Deadline approaches to overturn beach ban
by SEBASTIAN RUIZ
Jan 02, 2008 | 547 views | 0 0 comments | 5 5 recommendations | email to a friend | print
The final hour is approaching for the deadline to submit the 30,209 signatures needed to repeal the temporary alcohol ban on all city beaches and Mission Bay Park signed into law Dec. 5, 2007.

For the last month, signature gatherers have been hitting the pavement at football games, bars, grocery stores and coffee shops trying to get enough signatures to put a hold on the ban until the signatures are verified and the law is put to a citywide vote in November, Ann Kelsey, an organizer with BantheBan3.org, said.

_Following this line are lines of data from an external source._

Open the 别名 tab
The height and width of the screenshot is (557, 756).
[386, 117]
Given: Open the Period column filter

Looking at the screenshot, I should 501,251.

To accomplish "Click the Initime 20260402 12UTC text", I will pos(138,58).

The group is the principal group involved in the signature gathering campaign and has gained the support of San Diego County Young Democrats and the UCSD Graduate Student Association. They plan to hand in the pages of signatures to the city clerk on Friday, Jan 4., she said.

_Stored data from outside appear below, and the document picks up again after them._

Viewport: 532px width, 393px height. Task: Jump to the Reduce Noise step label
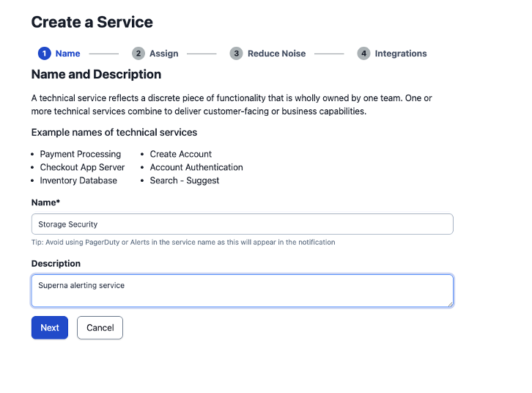click(x=276, y=54)
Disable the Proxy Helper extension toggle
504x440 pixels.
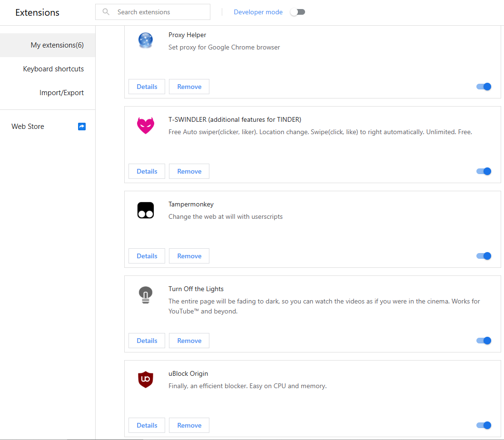pos(484,87)
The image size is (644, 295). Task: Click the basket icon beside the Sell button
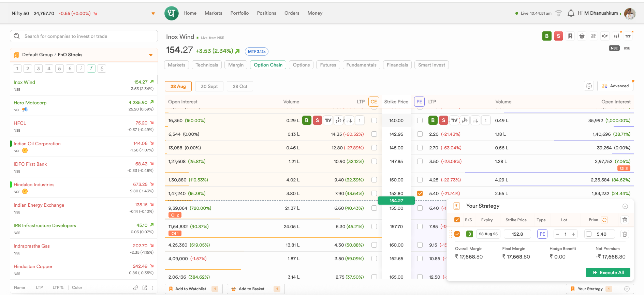coord(582,36)
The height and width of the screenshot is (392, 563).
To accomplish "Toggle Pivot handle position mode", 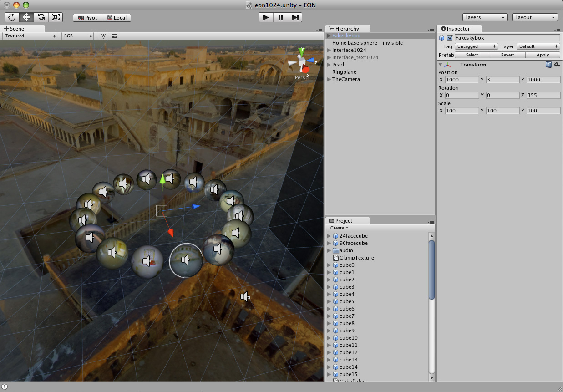I will click(87, 18).
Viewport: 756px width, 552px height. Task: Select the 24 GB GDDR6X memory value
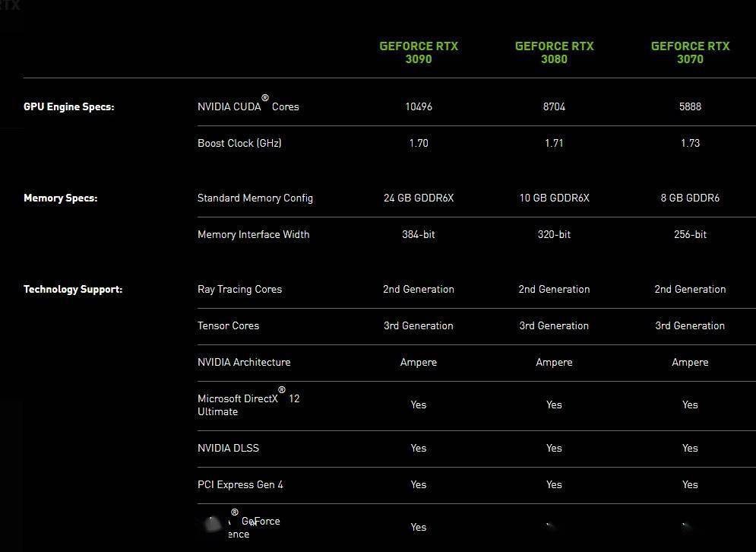pyautogui.click(x=419, y=198)
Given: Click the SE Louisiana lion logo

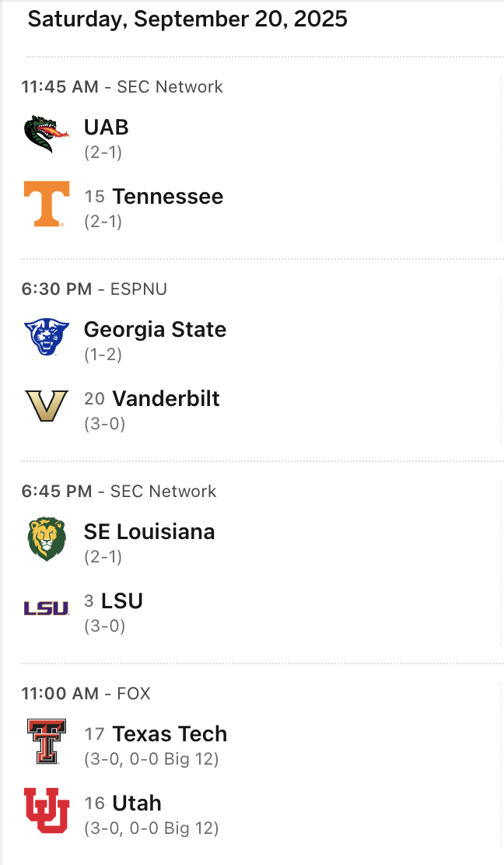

"We're definitely cautiously optimistic that we're on target with the signatures," Kelsey said.

In a last-stand effort to gather enough signatures, organizers with Freepb.org, a group advocating responsible alcohol consumption, will host a signature gathering party at the stretch of beach near Reed Street Thursday, Jan. 3, from 3 to 8 p.m., according to an email circulated from the group.

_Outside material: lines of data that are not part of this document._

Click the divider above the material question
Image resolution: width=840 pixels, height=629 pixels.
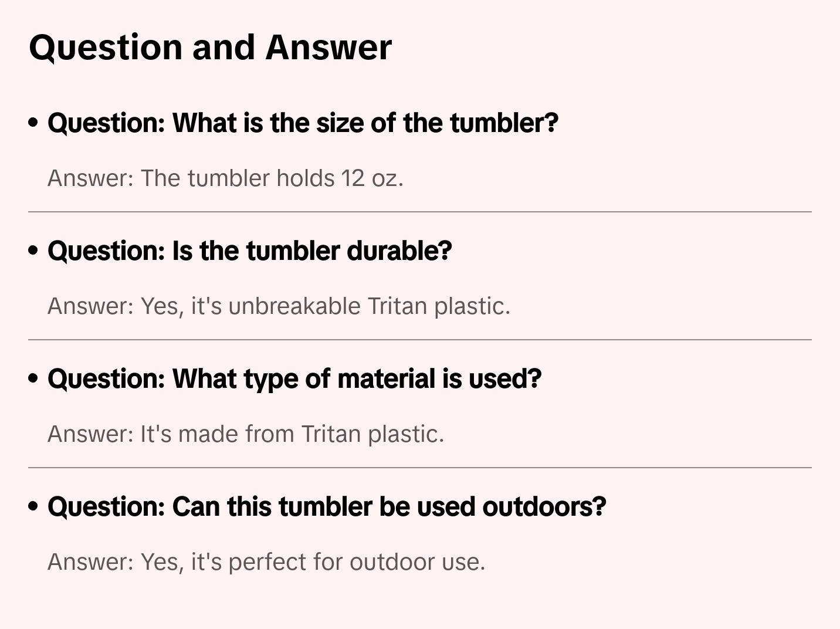click(420, 340)
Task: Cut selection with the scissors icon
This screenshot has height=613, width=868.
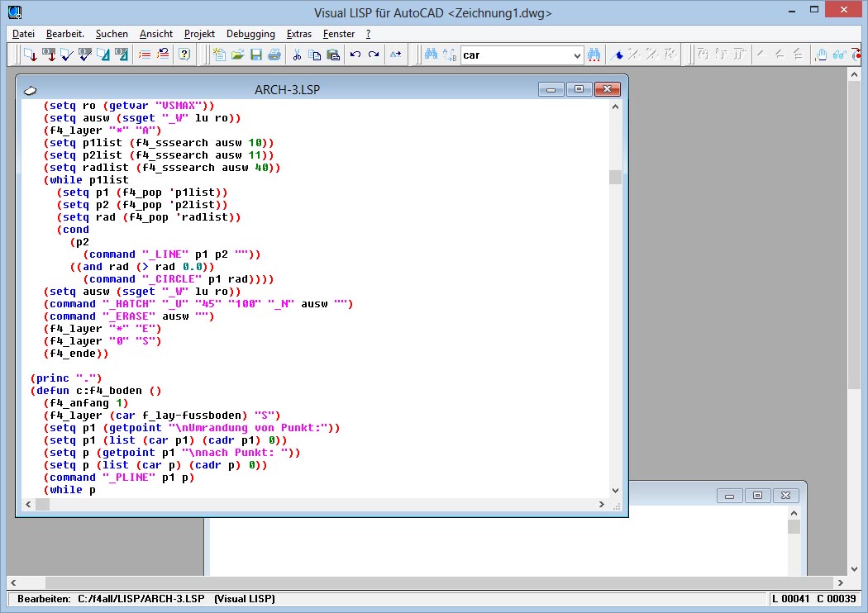Action: 297,55
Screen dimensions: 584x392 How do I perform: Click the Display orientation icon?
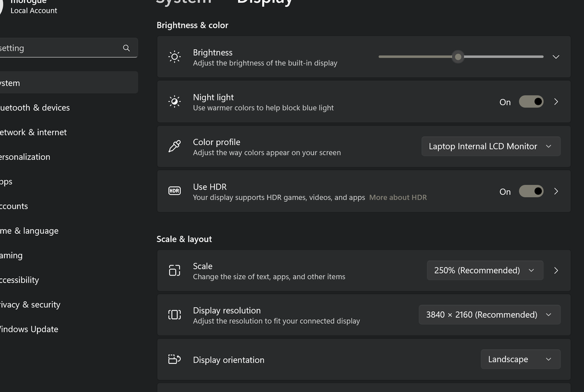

The beach at the end of Reed Street happens to be the site where a melee involving several hundred people broke out on Labor Day. Labor Day is one of the major holidays that bring hundreds of thousands of people to San Diego beaches.

The brawl, which was broadcast on television news programs around the country, spurred Councilman Kevin Faulconer to push for the one-year temporary ban. The City Council voted 5-2 Nov. 5 to adopt the resolution. Should the resolution hold up, the council would revisit the issue in 2009, according to city documents.

All residents would need, however, is that one-year temporary ban to prove the beach is better without alcohol, said Jerry Hall, an organizer with Safebeaches.org and a beach resident.

"We've seen what alcohol on the beach has done; let's see what happens without it," he said.

If the ban stays afloat, police have said they would expect to see a reduction in alcohol-related crime on the beach, including public urination, alcohol-related violence and underage drinking on the beach.

"All we're asking for is a one-year trial, and then a year from now that's the time to measure things," Hall said.

Beach-area residents have taken the brunt of the cumulative effects of allowing alcohol on the beach affecting their quality of life, Hall said.

Jeremy Malecha, board member and co-founder of Freepb.org, said that the legislation is expansive and overreaching,

Malecha said that he would like to see changes to the legislation that acknowledge the problems but also focus on specific solutions rather than a ban, such as more restrooms and more enforcement on targeted problem areas along the beach.

"What are our qualifications? What do we view as a success? What do we view as a failure? And its important that we have that outline before we go into this temporary legislation," he said.

Malecha added that the city's voters have spoken on this issue in the past and rejected it. In November 2002, the city voted against Prop G by a slim margin. The legislation would have created alcohol-free zones along portions of the beach.